R reads in CSV, is free, and the 32-bit version can address up to 4 GB of space and assign it to an object with fewer than 2*109 elements.

You can use either read.table or scan to read in the data — scan will work better for large files, in general, but you need to do more work to specify the column names, so read.table is probably better for your needs.

Type ?read.table or ?scan to read the help descriptions and examples for these commands. For CSV, your separator is a comma (",") and your quote character is quotation mark, which needs to be escaped ("\"").

If you need to edit the file and don't like entering text commands, try using a GUI wrapper like JGR.
posted by Blazecock Pileon at 9:54 AM on December 18, 2008


seconding the Perl/programming route. Is there any reason you need to see the data all at once like that?

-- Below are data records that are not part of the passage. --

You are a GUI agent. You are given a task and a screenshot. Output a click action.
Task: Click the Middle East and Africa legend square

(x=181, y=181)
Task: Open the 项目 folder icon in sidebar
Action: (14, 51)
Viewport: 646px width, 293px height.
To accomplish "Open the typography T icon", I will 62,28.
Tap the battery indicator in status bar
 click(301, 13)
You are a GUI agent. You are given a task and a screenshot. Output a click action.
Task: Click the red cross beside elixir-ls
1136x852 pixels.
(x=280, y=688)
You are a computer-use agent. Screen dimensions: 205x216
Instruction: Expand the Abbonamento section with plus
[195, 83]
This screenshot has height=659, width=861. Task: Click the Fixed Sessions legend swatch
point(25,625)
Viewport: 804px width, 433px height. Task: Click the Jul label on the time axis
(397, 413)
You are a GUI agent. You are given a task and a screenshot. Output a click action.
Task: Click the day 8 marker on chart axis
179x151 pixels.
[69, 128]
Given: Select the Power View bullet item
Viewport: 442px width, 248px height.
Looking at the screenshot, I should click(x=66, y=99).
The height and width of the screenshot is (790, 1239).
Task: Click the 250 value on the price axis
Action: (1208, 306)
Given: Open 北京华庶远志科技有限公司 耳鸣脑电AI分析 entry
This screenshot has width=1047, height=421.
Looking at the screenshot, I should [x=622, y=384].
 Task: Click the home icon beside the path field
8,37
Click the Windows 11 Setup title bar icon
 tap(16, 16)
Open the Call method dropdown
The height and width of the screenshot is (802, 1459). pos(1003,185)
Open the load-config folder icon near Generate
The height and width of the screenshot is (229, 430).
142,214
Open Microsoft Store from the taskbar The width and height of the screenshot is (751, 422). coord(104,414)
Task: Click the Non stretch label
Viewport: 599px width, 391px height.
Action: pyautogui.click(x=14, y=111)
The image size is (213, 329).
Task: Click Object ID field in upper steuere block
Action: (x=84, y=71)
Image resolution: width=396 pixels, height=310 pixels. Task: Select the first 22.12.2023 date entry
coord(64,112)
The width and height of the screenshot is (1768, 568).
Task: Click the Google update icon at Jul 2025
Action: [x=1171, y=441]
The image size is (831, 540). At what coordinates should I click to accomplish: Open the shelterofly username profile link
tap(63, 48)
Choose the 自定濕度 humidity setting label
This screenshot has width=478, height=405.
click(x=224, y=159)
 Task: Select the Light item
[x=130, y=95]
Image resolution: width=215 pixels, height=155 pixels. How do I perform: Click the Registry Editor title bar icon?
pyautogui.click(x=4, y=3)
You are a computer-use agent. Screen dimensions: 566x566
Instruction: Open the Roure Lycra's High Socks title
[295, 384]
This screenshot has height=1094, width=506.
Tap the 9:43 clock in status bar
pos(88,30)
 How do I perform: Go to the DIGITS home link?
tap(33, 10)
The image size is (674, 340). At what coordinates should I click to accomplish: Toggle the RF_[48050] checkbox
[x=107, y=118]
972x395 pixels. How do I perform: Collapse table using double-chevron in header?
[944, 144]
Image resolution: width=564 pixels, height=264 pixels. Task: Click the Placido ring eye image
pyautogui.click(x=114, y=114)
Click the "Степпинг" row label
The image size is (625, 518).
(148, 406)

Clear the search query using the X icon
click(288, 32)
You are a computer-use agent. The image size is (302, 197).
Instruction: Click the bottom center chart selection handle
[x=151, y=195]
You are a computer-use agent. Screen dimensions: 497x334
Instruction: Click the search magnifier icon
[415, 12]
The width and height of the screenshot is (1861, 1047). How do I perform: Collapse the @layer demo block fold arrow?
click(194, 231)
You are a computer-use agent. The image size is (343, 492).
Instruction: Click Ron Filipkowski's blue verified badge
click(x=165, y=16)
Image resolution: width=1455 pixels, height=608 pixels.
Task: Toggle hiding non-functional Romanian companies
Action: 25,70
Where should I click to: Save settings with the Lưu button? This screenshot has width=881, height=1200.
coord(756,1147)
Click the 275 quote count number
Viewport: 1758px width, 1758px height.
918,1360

You might also be able to figure out how to break the file apart into groups of 256 columns, and just load it as 24 or so sheets in excel.
posted by NormandyJack at 9:57 AM on December 18, 2008


Excel 2007 can copy with 16,384 columns by 1,048,576 rows
posted by JonB at 11:16 AM on December 18, 2008


Response by poster: My job sometimes requires similar manipulations and I almost always resort to Perl. Definitely the fastest if you know what you are doing. Perl can easily parse CSV files and manipulate with almost limitless power. (Feel free to post back here/email me if I can help with it)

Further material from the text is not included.